## Input data
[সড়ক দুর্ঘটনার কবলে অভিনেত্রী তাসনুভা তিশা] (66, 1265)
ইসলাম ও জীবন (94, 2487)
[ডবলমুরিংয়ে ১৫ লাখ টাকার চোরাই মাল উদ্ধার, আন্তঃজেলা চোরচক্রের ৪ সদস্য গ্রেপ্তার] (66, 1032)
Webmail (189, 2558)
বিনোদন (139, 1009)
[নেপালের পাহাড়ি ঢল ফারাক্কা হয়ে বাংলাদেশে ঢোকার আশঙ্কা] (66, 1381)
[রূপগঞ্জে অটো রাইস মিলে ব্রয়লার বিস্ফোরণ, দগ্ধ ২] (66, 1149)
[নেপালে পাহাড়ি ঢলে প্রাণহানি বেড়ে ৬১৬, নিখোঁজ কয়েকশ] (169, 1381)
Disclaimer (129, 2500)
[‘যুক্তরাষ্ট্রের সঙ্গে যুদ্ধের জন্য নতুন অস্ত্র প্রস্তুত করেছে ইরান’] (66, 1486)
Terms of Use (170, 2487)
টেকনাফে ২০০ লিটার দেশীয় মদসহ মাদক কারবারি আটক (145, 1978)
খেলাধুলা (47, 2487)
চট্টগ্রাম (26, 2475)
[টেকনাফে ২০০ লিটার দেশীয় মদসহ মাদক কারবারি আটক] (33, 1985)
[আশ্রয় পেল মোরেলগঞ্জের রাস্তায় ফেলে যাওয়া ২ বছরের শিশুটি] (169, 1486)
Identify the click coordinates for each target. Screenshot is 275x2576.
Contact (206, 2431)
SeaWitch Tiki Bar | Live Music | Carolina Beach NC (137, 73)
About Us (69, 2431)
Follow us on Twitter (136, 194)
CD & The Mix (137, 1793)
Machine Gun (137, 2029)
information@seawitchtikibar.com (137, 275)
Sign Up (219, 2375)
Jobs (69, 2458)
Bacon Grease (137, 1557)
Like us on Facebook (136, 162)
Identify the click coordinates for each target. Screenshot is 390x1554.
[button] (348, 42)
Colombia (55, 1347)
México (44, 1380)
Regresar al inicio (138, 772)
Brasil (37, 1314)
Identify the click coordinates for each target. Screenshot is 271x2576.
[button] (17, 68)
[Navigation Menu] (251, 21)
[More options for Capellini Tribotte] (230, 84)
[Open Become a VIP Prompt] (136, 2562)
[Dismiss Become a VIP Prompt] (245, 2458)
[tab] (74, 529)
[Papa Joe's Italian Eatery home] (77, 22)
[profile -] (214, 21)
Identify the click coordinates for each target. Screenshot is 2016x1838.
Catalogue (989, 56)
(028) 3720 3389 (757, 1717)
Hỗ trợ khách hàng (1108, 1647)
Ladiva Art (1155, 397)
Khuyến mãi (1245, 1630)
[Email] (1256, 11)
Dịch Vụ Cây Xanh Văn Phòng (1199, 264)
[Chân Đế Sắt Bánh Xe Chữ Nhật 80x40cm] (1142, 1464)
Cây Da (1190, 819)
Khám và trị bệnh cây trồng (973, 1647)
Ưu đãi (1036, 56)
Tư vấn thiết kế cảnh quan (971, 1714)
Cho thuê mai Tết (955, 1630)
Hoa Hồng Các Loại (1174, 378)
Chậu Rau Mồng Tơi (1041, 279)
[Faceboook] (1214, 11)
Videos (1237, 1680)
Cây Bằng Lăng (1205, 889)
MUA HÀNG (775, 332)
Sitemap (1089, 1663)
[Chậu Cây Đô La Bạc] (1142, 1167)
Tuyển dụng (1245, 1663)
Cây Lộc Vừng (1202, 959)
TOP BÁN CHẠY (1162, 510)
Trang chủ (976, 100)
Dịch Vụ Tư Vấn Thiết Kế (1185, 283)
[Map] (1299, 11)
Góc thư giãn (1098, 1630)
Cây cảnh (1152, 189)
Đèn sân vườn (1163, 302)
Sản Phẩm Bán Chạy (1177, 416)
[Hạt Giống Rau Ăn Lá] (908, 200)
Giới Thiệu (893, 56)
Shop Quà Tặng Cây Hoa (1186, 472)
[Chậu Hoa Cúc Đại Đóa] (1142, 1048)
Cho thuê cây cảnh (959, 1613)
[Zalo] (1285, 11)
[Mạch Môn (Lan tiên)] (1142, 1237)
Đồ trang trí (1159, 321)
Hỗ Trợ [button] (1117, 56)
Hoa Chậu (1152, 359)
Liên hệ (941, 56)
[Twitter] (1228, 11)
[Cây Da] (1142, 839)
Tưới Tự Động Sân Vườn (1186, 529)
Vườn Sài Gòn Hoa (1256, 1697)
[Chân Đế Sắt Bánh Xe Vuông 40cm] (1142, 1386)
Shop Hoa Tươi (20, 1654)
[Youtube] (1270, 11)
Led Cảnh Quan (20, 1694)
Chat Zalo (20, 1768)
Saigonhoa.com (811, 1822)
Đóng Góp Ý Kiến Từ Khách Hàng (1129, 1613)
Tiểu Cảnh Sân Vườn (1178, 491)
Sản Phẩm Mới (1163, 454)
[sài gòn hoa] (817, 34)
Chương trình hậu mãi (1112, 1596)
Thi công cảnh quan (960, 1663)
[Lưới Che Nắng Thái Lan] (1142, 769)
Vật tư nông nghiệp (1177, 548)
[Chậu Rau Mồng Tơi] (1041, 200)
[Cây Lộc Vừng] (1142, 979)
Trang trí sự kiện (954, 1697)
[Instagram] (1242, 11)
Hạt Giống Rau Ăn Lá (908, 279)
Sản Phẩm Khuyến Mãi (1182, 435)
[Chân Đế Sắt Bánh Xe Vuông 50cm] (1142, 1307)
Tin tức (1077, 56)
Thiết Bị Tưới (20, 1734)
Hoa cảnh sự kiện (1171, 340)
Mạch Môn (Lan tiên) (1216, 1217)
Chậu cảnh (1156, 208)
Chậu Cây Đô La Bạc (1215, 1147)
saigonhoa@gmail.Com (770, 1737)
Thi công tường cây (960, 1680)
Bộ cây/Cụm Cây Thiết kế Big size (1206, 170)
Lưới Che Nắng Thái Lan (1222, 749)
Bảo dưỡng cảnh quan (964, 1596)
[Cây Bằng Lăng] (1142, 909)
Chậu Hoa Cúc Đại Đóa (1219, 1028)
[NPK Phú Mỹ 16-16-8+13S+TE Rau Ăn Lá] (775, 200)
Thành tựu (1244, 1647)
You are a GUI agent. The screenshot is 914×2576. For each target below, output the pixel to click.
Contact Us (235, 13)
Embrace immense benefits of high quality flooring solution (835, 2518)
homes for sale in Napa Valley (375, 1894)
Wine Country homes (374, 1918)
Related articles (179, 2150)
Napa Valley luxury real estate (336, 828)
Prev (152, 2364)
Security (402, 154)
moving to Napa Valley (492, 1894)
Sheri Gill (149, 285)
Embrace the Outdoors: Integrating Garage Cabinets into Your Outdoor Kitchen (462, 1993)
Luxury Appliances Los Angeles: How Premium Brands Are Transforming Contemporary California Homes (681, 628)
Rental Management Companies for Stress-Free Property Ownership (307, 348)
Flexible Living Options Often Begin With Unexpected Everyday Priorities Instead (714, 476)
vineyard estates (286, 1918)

## Work instruction
Within the entries above, find the string "Bánh" and return each line that holds it.

## Your response
[Chân Đế Sắt Bánh Xe Chữ Nhật 80x40cm] (1142, 1464)
[Chân Đế Sắt Bánh Xe Vuông 40cm] (1142, 1386)
[Chân Đế Sắt Bánh Xe Vuông 50cm] (1142, 1307)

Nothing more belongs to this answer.